4. TyrionLannister (unregistered)


Z3 and Note 4 are owning it.

posted on 04 Feb 2015, 09:29 12

5. RebelwithoutaClue (Posts: 3026; Member since: 05 Apr 2013)


Keep in mind the Nexus 6 has encryption default on, all files will be encrypted on the local storage. And it already has been proved this makes the Nexus 6 a lot slower than a device without encryption. So the internal storage might still be a lot faster if encryption is turned off.
If you want to make a real comparison, turn on encryption on all the other devices too.

posted on 04 Feb 2015, 09:35 7

7. Victor.H (Posts: 670; Member since: 27 May 2011)


Good point.

posted on 04 Feb 2015, 10:19 2

20. FlyingDutch (banned) (Posts: 97; Member since: 30 Jan 2015)


Benchmarks should be performed with default settings since defaults are defaults for good reasons.

posted on 04 Feb 2015, 13:29 1

40. RebelwithoutaClue (Posts: 3026; Member since: 05 Apr 2013)


They should be benchmark-ed with defaults,but an annotation would be in place that with the default setting, the Nexus 6 does offer encryption while the others don't.

posted on 04 Feb 2015, 10:04 2

15. boosook (Posts: 1437; Member since: 19 Nov 2012)

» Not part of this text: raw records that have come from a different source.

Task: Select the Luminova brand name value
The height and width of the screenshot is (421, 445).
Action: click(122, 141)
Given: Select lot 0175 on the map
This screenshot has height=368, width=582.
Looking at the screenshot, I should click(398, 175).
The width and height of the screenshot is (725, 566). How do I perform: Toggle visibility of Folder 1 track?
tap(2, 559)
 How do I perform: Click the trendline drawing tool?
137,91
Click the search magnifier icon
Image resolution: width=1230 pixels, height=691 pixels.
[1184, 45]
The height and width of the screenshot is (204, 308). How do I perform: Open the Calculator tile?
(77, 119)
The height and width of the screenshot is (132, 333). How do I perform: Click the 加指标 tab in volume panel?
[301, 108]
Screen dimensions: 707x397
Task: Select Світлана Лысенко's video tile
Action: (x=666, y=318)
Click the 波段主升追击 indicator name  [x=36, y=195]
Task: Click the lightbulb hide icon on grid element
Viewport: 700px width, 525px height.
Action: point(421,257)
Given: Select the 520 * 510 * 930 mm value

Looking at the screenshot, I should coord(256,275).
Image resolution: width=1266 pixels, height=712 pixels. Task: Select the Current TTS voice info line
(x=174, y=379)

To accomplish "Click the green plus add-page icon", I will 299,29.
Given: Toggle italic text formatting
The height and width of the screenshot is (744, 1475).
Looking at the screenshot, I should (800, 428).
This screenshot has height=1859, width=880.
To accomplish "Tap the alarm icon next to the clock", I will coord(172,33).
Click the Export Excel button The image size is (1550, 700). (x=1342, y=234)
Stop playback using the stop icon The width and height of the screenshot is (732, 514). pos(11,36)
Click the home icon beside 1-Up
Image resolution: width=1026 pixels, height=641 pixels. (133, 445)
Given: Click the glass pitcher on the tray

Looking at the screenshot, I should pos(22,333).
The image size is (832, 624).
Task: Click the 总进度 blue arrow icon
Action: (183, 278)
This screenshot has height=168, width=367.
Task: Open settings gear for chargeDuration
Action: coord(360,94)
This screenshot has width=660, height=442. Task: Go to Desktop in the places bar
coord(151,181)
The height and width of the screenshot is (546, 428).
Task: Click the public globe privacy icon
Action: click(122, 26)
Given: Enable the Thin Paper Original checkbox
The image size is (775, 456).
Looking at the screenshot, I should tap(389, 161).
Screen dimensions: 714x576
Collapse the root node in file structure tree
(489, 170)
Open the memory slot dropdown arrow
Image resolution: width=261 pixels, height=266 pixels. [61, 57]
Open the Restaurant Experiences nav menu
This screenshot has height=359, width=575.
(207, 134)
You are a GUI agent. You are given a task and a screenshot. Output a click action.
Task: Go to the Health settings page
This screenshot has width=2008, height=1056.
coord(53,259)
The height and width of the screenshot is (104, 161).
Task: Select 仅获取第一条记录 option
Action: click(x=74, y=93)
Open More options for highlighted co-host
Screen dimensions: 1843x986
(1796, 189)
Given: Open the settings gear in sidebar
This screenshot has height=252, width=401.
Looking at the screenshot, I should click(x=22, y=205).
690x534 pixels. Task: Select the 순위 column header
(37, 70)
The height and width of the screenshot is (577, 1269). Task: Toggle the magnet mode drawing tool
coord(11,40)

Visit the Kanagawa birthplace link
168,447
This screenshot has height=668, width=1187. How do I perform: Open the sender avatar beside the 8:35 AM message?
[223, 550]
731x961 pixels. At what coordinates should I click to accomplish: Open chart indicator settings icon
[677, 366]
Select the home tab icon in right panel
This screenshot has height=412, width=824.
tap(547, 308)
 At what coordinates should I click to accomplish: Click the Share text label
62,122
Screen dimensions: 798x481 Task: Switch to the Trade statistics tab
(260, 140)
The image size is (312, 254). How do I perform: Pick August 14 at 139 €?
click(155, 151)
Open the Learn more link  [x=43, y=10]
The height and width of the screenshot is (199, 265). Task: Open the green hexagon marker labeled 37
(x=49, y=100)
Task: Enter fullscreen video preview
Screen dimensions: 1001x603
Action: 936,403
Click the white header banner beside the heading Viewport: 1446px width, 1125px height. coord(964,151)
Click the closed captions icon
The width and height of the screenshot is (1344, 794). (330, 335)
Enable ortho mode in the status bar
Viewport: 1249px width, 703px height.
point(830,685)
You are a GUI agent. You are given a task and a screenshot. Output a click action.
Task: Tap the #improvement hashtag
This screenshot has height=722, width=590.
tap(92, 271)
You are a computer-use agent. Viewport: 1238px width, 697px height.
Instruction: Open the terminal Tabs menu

Well, I think it makes sense to use the default configuration, as it will reflect the user experience (you cannot turn encryption off on the N6).
However, it's fair to remark that on the N6 you have the advantage of a greater security.

posted on 04 Feb 2015, 10:24

23. Downtime24g (Posts: 24; Member since: 04 Aug 2011)


rooted my own nexus 6 and the r/w speed is noticably faster, worth performing the test again atleast

posted on 04 Feb 2015, 09:31 1

6. polybius (Posts: 32; Member since: 03 Feb 2015)


OEMs why you no put flash storage in flagship phones?

posted on 04 Feb 2015, 10:12

18. wargreymon (Posts: 737; Member since: 05 Nov 2013)


You might wanna read up on what eMMC is.

posted on 04 Feb 2015, 10:20

21. polybius (Posts: 32; Member since: 03 Feb 2015)


Multimedia cards are not bad, but they are still nowhere as fast as regular SSDs. If people are willing to spend money on a phone with the best possible specs, why not? I should have been more specific tho.